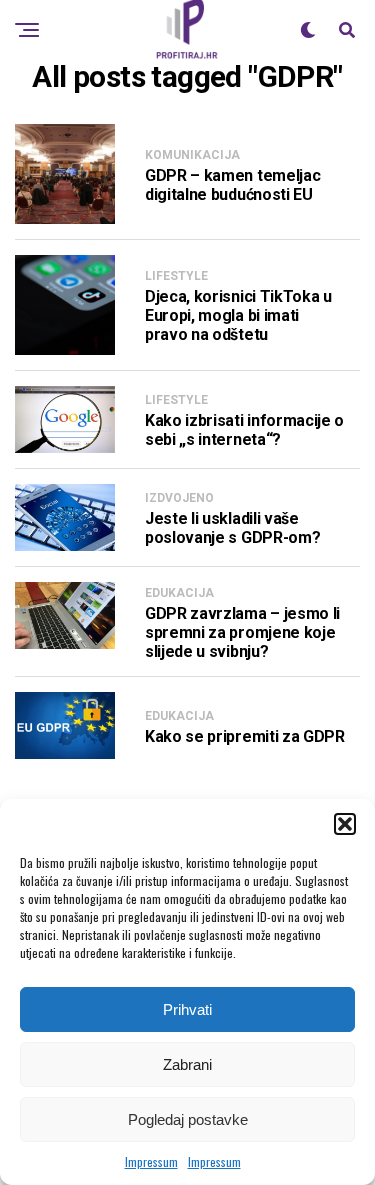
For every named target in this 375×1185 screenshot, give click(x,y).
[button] (345, 824)
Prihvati (187, 1009)
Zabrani (187, 1064)
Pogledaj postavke (188, 1119)
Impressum (151, 1161)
-.-.-
Aim of the task: Make an exact copy of the listing. Leave its pictures out.

Response to this exercise:
For every named target in this 375×1185 screenshot, give click(x,y).
[button] (345, 824)
Prihvati (187, 1009)
Zabrani (187, 1064)
Pogledaj postavke (188, 1119)
Impressum (151, 1161)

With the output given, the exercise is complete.